## EXERCISE DETAILS:
Produce a verbatim copy of the data below that contains no pictures.

## GIVEN DATA:
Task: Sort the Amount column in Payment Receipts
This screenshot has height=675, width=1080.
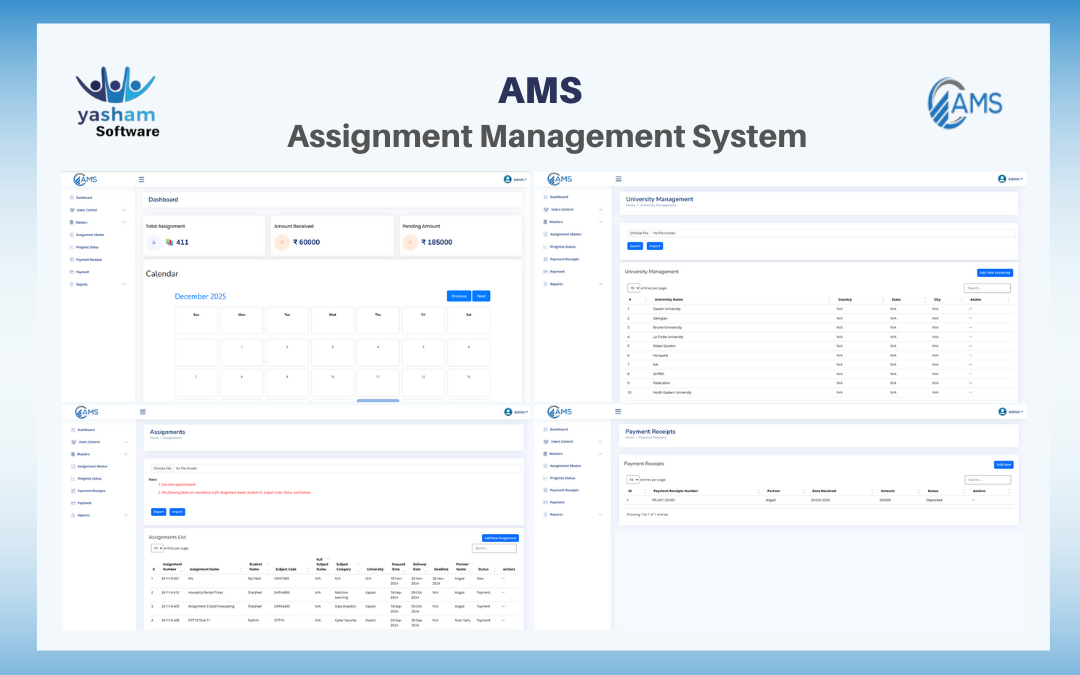Action: point(887,489)
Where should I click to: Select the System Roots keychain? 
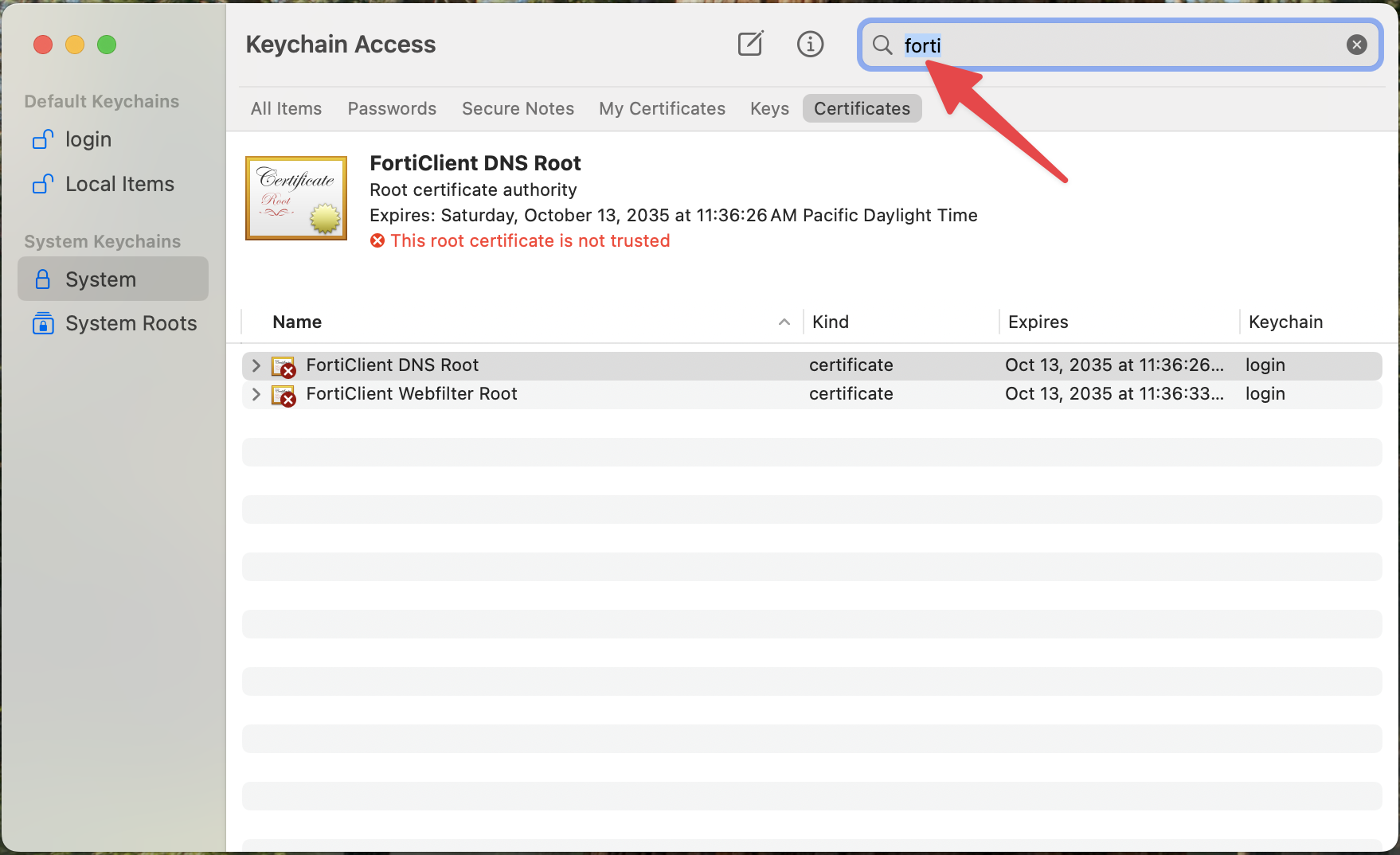pos(131,324)
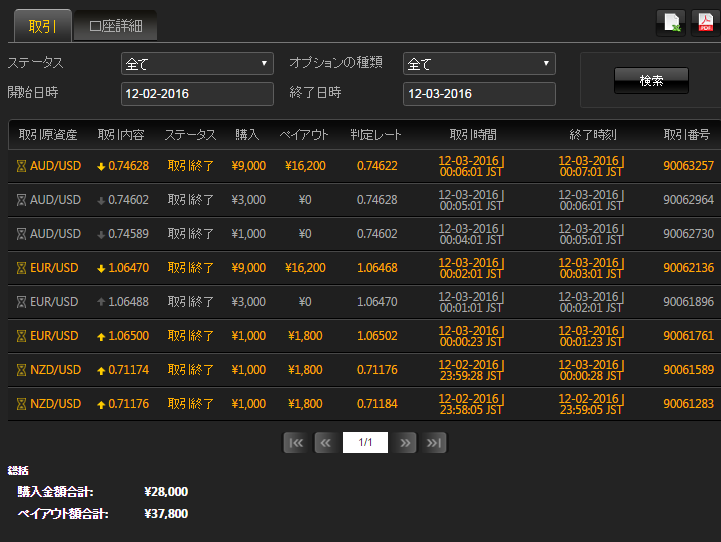
Task: Export trade history to Excel
Action: [670, 23]
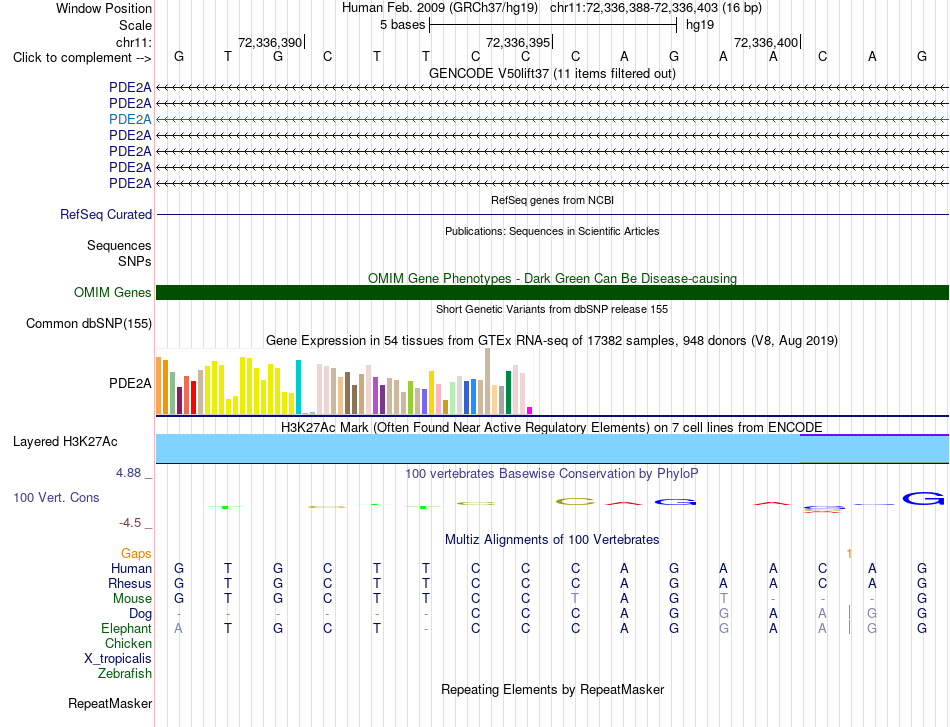The height and width of the screenshot is (727, 950).
Task: Open the RefSeq Curated track label
Action: (x=106, y=214)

## WRITTEN ANSWER:
Task: Sort the Amount column in Payment Receipts
This screenshot has height=675, width=1080.
Action: point(887,489)
Where should I click to: Select the System Roots keychain? 
pos(131,324)
Task: Export trade history to Excel
Action: [670, 23]
The height and width of the screenshot is (727, 950).
Task: Open the RefSeq Curated track label
Action: (x=106, y=214)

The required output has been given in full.